Sender: linux-kernel-owner@vger.kernel.org
Precedence: bulk
List-ID: <linux-kernel.vger.kernel.org>
X-Mailing-List: linux-kernel@vger.kernel.org

On Fri, Mar 16, 2018 at 5:00 AM, Richard Guy Briggs <rgb@redhat.com> wrote:
> Add container ID support to ptrace and signals.  In particular, the "op"
> field provides a way to label the auxiliary record to which it is
> associated.
>
> Signed-off-by: Richard Guy Briggs <rgb@redhat.com>
> ---
>  include/linux/audit.h | 16 +++++++++++-----
>  kernel/audit.c        | 12 ++++++++----
>  kernel/audit.h        |  2 ++
>  kernel/auditsc.c      | 19 +++++++++++++++----
>  4 files changed, 36 insertions(+), 13 deletions(-)

...

> diff --git a/kernel/audit.c b/kernel/audit.c
> index a12f21f..b238be5 100644
> --- a/kernel/audit.c
> +++ b/kernel/audit.c
> @@ -142,6 +142,7 @@ struct audit_net {
>  kuid_t         audit_sig_uid = INVALID_UID;
>  pid_t          audit_sig_pid = -1;
>  u32            audit_sig_sid = 0;
> +u64            audit_sig_cid = INVALID_CID;
>
>  /* Records can be lost in several ways:
>     0) [suppressed in audit_alloc]
> @@ -1438,6 +1439,7 @@ static int audit_receive_msg(struct sk_buff *skb, struct nlmsghdr *nlh)
>                         memcpy(sig_data->ctx, ctx, len);
>                         security_release_secctx(ctx, len);
>                 }
> +               sig_data->cid = audit_sig_cid;
>                 audit_send_reply(skb, seq, AUDIT_SIGNAL_INFO, 0, 0,
>                                  sig_data, sizeof(*sig_data) + len);
>                 kfree(sig_data);
> @@ -2051,20 +2053,22 @@ void audit_log_session_info(struct audit_buffer *ab)
>
>  /*
>   * audit_log_container_info - report container info
> - * @tsk: task to be recorded
>   * @context: task or local context for record
> + * @op: containerid string description
> + * @containerid: container ID to report
>   */
> -int audit_log_container_info(struct task_struct *tsk, struct audit_context *context)
> +int audit_log_container_info(struct audit_context *context,
> +                             char *op, u64 containerid)
>  {
>         struct audit_buffer *ab;
>
> -       if (!audit_containerid_set(tsk))
> +       if (!cid_valid(containerid))
>                 return 0;
>         /* Generate AUDIT_CONTAINER_INFO with container ID */
>         ab = audit_log_start(context, GFP_KERNEL, AUDIT_CONTAINER_INFO);
>         if (!ab)
>                 return -ENOMEM;
> -       audit_log_format(ab, "contid=%llu", audit_get_containerid(tsk));
> +       audit_log_format(ab, "op=%s contid=%llu", op, containerid);
>         audit_log_end(ab);
>         return 0;
>  }

Let's get these changes into the first patch where
audit_log_container_info() is defined.  Why?  This inserts a new field
into the record which is a no-no.  Yes, it is one single patchset, but
they are still separate patches and who knows which patches a given
distribution and/or tree may decide to backport.

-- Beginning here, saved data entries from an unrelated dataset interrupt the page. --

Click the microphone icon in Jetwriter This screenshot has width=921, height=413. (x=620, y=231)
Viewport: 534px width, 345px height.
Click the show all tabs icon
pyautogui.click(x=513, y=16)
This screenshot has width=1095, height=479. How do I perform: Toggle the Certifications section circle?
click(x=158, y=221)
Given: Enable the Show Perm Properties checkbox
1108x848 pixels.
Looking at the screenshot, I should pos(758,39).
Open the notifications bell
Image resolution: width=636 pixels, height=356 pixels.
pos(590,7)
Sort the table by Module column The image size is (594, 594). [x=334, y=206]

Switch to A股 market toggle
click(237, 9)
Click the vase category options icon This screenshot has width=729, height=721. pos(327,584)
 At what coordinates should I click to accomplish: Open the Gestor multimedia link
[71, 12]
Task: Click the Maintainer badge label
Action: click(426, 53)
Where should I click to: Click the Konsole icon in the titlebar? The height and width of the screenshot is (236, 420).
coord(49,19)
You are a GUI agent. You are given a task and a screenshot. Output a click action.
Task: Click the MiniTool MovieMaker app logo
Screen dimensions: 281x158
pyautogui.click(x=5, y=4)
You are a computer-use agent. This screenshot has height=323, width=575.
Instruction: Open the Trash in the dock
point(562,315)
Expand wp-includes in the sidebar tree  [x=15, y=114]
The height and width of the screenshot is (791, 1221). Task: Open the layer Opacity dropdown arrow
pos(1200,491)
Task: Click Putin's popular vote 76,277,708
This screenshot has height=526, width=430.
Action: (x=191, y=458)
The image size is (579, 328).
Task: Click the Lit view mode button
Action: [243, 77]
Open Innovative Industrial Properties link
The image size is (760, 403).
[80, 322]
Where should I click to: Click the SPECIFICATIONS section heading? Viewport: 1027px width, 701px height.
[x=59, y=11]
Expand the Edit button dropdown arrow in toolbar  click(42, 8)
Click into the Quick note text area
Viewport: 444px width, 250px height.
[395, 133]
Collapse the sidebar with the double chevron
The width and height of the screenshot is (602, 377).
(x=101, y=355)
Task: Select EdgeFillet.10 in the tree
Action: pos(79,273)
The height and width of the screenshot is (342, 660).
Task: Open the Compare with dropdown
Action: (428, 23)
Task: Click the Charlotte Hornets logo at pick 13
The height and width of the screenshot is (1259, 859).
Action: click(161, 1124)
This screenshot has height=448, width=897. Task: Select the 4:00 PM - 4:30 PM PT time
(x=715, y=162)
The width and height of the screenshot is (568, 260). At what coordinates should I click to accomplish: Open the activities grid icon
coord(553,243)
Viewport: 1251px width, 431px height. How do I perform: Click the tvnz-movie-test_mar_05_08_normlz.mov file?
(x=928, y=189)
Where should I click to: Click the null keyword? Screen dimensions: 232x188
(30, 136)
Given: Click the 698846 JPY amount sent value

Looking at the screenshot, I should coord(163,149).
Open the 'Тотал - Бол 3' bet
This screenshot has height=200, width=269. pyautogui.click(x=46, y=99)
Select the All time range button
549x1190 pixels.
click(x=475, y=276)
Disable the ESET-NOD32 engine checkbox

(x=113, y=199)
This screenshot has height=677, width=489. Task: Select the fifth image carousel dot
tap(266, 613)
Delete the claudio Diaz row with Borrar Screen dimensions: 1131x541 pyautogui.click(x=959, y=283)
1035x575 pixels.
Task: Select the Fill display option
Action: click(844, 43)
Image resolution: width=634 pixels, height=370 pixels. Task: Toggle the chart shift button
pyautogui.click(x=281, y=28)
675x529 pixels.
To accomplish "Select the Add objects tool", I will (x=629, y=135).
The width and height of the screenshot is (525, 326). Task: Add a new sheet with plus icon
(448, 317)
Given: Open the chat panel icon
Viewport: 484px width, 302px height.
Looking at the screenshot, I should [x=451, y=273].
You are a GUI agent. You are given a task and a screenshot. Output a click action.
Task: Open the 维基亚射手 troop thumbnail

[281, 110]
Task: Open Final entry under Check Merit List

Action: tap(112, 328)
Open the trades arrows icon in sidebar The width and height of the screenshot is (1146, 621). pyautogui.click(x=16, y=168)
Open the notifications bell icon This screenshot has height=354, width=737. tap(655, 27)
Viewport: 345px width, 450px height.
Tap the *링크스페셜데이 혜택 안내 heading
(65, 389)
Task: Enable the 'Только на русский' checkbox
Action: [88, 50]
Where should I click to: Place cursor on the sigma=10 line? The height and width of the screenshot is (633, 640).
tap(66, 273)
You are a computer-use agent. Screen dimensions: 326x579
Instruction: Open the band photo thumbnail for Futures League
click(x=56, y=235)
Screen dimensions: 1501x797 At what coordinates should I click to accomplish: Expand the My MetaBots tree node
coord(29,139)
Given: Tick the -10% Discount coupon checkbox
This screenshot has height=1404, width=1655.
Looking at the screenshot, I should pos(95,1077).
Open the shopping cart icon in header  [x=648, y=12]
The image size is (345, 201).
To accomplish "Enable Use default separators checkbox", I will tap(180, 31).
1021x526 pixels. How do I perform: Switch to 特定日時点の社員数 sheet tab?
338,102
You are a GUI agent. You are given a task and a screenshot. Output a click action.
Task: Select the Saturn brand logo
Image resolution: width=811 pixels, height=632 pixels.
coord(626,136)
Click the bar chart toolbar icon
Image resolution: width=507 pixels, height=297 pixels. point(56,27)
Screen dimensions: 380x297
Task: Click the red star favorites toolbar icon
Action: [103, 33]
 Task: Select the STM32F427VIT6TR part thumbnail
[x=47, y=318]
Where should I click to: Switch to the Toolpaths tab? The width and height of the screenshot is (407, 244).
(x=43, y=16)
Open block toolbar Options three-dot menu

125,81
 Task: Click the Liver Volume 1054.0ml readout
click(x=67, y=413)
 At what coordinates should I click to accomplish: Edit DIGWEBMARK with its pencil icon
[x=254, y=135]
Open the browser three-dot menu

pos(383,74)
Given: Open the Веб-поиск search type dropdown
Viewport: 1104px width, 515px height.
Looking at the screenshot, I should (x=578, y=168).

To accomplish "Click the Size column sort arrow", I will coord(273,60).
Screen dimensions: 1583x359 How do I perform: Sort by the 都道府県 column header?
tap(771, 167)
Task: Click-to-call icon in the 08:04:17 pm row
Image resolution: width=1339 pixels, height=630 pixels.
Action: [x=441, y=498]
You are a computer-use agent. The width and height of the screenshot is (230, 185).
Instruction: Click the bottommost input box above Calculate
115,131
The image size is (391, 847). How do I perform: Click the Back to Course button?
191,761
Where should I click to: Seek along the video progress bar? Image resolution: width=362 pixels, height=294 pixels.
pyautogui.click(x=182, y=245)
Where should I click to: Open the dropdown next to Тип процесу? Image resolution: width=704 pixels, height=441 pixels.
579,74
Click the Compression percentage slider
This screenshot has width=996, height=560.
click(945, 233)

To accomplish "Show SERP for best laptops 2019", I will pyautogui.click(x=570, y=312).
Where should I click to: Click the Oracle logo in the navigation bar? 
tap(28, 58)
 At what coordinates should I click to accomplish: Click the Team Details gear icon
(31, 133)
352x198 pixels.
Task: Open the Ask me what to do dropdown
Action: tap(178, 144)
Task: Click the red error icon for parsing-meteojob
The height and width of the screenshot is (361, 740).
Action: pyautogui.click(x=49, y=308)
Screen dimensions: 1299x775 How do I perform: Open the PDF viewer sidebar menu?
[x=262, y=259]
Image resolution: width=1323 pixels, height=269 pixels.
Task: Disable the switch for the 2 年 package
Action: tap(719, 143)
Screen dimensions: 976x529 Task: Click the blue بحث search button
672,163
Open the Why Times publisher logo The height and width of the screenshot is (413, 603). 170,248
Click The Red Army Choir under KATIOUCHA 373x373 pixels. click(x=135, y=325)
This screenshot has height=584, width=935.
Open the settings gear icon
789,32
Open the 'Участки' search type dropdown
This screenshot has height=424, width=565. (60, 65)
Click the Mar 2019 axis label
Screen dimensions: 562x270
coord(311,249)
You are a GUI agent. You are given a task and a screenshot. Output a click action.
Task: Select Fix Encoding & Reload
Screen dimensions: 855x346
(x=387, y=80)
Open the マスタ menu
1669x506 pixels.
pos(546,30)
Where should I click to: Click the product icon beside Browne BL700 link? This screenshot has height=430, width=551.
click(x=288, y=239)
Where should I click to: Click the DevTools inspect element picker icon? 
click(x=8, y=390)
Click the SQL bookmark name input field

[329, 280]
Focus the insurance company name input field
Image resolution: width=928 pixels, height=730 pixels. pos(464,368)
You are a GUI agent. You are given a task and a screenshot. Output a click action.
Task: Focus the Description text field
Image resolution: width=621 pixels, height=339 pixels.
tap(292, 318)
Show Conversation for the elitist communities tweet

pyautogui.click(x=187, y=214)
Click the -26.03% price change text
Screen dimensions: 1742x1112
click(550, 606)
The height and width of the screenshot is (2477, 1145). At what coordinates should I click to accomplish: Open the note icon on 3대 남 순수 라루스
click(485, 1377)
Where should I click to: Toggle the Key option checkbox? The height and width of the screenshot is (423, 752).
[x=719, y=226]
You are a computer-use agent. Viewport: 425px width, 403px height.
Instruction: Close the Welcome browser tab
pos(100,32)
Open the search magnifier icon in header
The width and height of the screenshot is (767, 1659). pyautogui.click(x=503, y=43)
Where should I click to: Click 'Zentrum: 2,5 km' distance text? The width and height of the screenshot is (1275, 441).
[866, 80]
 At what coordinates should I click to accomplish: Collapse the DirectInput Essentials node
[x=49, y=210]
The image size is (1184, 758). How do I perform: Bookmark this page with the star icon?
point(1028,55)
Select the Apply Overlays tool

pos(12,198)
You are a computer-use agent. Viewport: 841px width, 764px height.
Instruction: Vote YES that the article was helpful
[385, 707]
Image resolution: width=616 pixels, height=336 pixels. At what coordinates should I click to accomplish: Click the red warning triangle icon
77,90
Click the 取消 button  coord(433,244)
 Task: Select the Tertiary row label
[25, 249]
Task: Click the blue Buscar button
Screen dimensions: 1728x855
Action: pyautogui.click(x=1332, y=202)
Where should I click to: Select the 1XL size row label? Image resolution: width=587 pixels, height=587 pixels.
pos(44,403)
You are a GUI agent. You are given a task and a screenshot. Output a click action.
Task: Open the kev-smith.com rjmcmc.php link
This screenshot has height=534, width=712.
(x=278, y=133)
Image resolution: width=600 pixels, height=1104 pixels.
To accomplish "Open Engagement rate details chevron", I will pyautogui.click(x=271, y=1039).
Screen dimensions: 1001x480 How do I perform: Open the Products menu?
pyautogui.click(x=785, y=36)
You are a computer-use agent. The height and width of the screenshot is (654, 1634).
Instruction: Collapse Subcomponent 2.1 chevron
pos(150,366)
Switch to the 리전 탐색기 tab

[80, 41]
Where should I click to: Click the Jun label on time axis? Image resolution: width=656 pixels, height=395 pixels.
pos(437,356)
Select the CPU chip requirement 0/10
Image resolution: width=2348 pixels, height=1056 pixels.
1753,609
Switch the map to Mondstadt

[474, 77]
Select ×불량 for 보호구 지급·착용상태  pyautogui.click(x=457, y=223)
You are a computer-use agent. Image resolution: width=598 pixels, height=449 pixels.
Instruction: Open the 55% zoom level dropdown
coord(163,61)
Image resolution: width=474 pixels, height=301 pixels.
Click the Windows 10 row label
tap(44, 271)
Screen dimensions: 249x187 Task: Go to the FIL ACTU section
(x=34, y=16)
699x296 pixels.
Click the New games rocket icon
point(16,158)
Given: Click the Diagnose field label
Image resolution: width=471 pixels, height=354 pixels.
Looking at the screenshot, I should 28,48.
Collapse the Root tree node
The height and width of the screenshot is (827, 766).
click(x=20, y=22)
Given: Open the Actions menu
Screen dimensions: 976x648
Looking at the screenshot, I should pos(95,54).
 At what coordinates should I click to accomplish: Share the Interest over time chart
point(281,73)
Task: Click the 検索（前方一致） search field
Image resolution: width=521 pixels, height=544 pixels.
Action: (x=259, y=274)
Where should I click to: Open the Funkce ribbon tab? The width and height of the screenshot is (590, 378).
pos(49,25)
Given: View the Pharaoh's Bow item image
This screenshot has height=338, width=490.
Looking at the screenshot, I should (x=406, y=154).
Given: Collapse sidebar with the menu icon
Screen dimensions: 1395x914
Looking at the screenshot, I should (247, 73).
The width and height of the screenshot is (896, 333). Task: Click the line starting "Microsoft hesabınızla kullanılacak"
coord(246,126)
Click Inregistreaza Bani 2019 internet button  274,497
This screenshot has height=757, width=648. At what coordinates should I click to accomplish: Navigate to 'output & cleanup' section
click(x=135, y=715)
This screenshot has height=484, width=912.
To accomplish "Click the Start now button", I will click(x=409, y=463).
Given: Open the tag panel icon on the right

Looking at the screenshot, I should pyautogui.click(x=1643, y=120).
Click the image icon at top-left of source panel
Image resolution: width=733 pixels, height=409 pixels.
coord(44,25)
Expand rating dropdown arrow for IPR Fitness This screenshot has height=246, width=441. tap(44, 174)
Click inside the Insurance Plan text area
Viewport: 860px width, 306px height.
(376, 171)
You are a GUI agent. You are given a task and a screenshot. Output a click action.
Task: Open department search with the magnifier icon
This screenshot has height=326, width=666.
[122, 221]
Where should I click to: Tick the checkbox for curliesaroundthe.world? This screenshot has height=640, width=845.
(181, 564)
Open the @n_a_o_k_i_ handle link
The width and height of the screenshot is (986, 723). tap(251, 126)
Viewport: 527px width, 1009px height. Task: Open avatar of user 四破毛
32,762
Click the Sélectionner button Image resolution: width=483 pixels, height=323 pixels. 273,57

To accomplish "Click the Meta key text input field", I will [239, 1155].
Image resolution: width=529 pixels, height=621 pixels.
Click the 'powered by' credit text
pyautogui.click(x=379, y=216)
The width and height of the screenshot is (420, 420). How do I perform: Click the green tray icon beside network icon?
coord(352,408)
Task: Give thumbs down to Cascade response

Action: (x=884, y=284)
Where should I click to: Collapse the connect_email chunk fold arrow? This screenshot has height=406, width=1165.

> diff --git a/kernel/auditsc.c b/kernel/auditsc.c
> index 2bba324..2932ef1 100644
> --- a/kernel/auditsc.c
> +++ b/kernel/auditsc.c
> @@ -113,6 +113,7 @@ struct audit_aux_data_pids {
>         kuid_t                  target_uid[AUDIT_AUX_PIDS];
>         unsigned int            target_sessionid[AUDIT_AUX_PIDS];
>         u32                     target_sid[AUDIT_AUX_PIDS];
> +       u64                     target_cid[AUDIT_AUX_PIDS];
>         char                    target_comm[AUDIT_AUX_PIDS][TASK_COMM_LEN];
>         int                     pid_count;
>  };
> @@ -1422,21 +1423,27 @@ static void audit_log_exit(struct audit_context *context, struct task_struct *ts
>         for (aux = context->aux_pids; aux; aux = aux->next) {
>                 struct audit_aux_data_pids *axs = (void *)aux;
>
> -               for (i = 0; i < axs->pid_count; i++)
> +               for (i = 0; i < axs->pid_count; i++) {
> +                       char axsn[sizeof("aux0xN ")];
> +
> +                       sprintf(axsn, "aux0x%x", i);
>                         if (audit_log_pid_context(context, axs->target_pid[i],
>                                                   axs->target_auid[i],
>                                                   axs->target_uid[i],
>                                                   axs->target_sessionid[i],
>                                                   axs->target_sid[i],
> -                                                 axs->target_comm[i]))
> +                                                 axs->target_comm[i])
> +                           && audit_log_container_info(context, axsn, axs->target_cid[i]))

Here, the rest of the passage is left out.